We woke early the following morning to the sound of, well, nothing. It really is remarkable how peaceful this hotel feels while being in the very centre of a major European capital city. Breakfast was neat, expert, and met the official ‘Classy International Buffet’ standard. Good coffee.
Madrid’s galleries alone are reason enough to visit the city and, I have to say, the Prado museum’s collection is breathtaking. I would strongly advise that you limit yourself to just a few rooms per visit; it is easy to get gallery fatigue if you try to take in too much. Highlights for me included the Velazquez dwarf paintings and his masterpiece of comic bathos ‘Mars’, El Greco’s best works from around 1580 and, dear reader, the most astonishing collection of Goya paintings you will ever see. His depiction of ‘Saturn devouring his son’ is one of the most horrifying images ever committed to canvas. You have been warned.

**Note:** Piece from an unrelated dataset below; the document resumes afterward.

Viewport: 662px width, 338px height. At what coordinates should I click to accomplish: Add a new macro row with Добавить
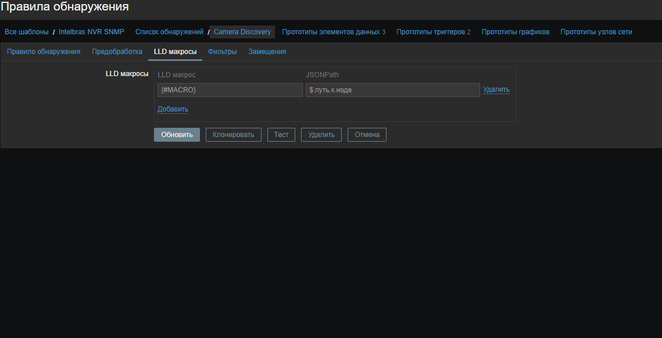173,109
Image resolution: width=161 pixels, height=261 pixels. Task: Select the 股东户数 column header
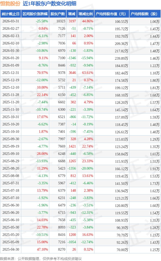[58, 14]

After a good few hours scouring the excellent flea market of El Rastro (where I bought an old flamenco guitar and the missus got a hand-tooled leather handbag – both for just a few euros) we had a very enjoyable evening in the Latin quarter. The tapas bars there really are the best in the city and the highlight for me was the excellent hangover dish of poached eggs and fried potatoes from Los Huevos de Lucio on Calle Cava Baja. Back at Hotel Único, our bed was turned down and our curtains were drawn as we settled in to another perfect night’s sleep.
On our last morning we were determined to fit in a visit to the Reina Sofia gallery before leaving for the airport. (It is definitely worth a trip, if only for the superb collection of Picassos and the monumental ‘Guernica’, the jewel in Spanish modern art’s crown.) We asked Blue Eyes if we might check out at 1pm instead of the advertised noon. ‘Of course!’ was the reply. ‘Stay later if you like; 2 o’clock, 3 o’clock…’ Full marks.
Único is a very smart hotel indeed. It is discreet, understated and classy. Its position in Salamanca makes it good for a business trip but I could recommend as a destination in its own right, especially if you like peace, comfort, tasteful interiors and a two-Michelin star dining experience on your doorstep. (Or even if, like me, you prefer egg and chips.)